L’album si apre con un intro “Love” che racchiude in poco meno di un minuto la poetica dell’album prima di sguinzagliare un brano come “Il vangelo di Giovanni” che ha un’impronta chansonnier innegabile e ben costruita attorno a un tributo fortemente Battiatesco. I Baustelle sanno mescolare elettronico con analogico risultando sempre freschi anche quando magari la rotta è nient’altro che una dichiarazione di continuità dei due lavori precedenti. Poi viene “Amanda Lear” con la sua vena sfacciatamente pop e radiofonica che traina l’uscita del disco e che sono certo metterà d’accordo tanto i vecchi quanto i nuovi proseliti intessendo una melodia synthpop piacevole e mai noiosa… e che dire del testo? Un vero gioiello di scrittura cantautoriale che sembra, presa fine a se stessa, un prestito al compianto De André.

 

“Eurofestival” è una canzone rock, ma talmente rock che ti prende in giro e non solo per il contesto lirico ma anche per gli assoli di chitarra elettrica che campeggiano la lieder, quasi a pennellata su tela e poi finisce e poi ricomincia e poi s’interrompe. Davvero geniale. “Basso e Batteria” invece è dominata da un ripetitivo riff quasi videogioco per poi riprendere il gusto baustelliano per la reinventiva del cantautorato moderno, tenendolo leggero ma fruibile, declinandolo in attuale, mantenendone il vintage che lo identifica già dal primo ascolto.

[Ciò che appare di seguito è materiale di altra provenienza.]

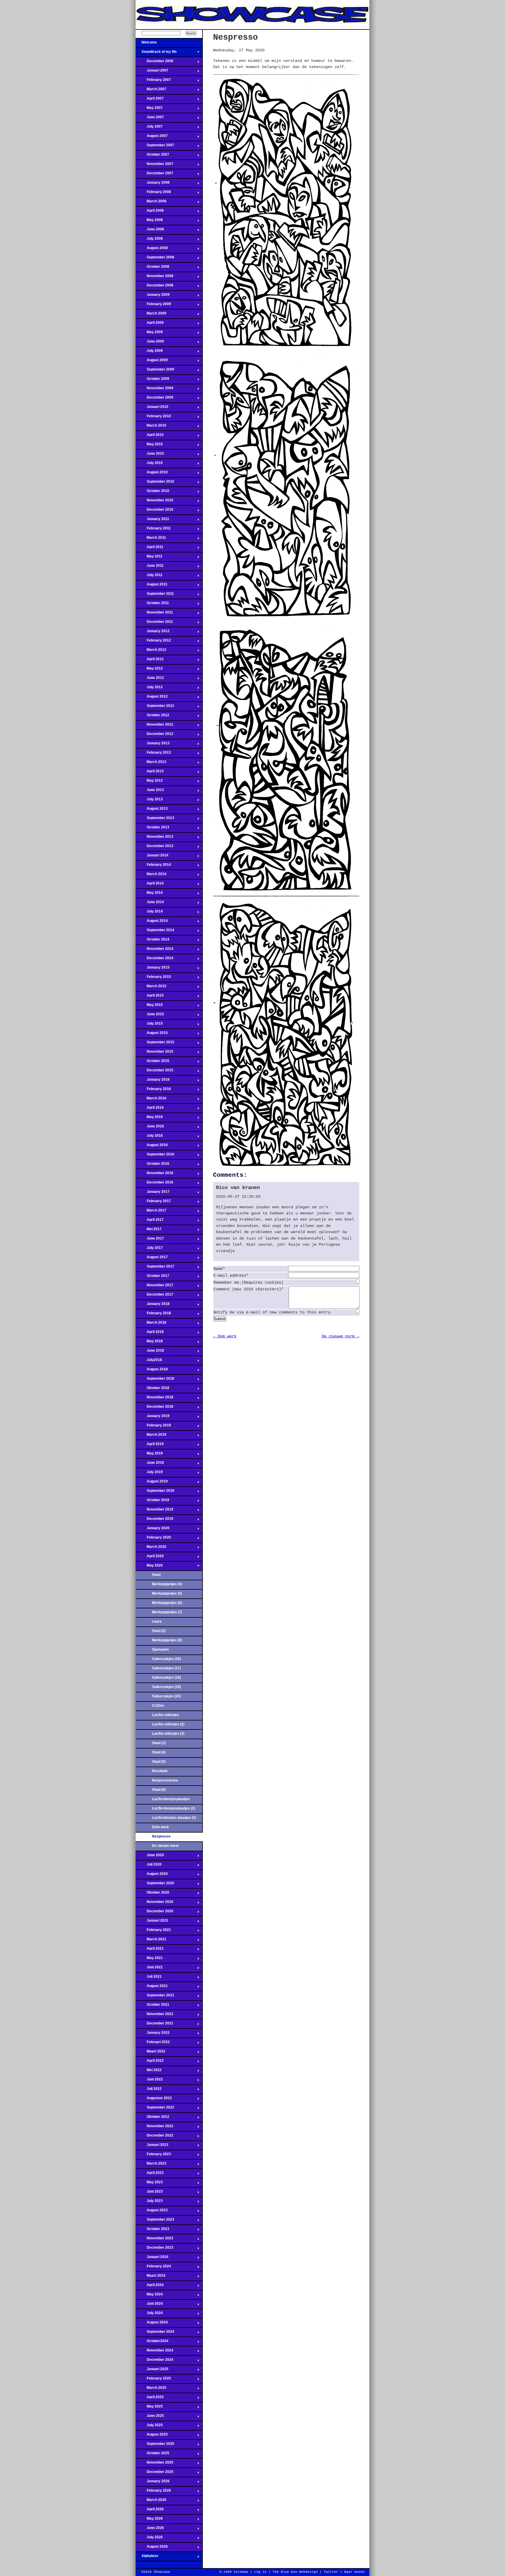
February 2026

Rachele è in forma smagliante, entra ed esce dal cantato, non più di soppiatto, ma con grazia e creando un parlato, un dialogo, con Francesco che imperla ciascuna traccia di quel mistico sensuale che fin dal “Sussidiario” era stato il loro marchio di fabbrica. Ora, non siamo ai livelli di quei primi lavori, ma siamo a uno stato di consolidamento artistico necessario senz’altro a un lavoro in divenire e, sono certissimo, che il prossimo album sarà qualcosa di assurdamente fantasioso e stupefacente, perché ascoltando quest’ultima loro fatica, sembra quasi di tirare una riga sotto una mera operazione matematica e, tirate le somme o meglio il summa, che finora hanno battuto, c’è solo da aspettarsi una rivoluzione, non più dettata dall’innovazione, ma da una maturità che si sente fare capolino ma, senza mai approdare impetuosa in questo lavoro. Dodici tracce gustose, quasi un concept album perfettamente nascosto negli arrangiamenti precisi e curati, che dettano un filone commerciale senza sbugiardarsi nello scontato. Non rimane che accaparrarsi un biglietto per uno dei loro concerti per vedere confermate oppure no, le promesse di incendiamento del palcoscenico.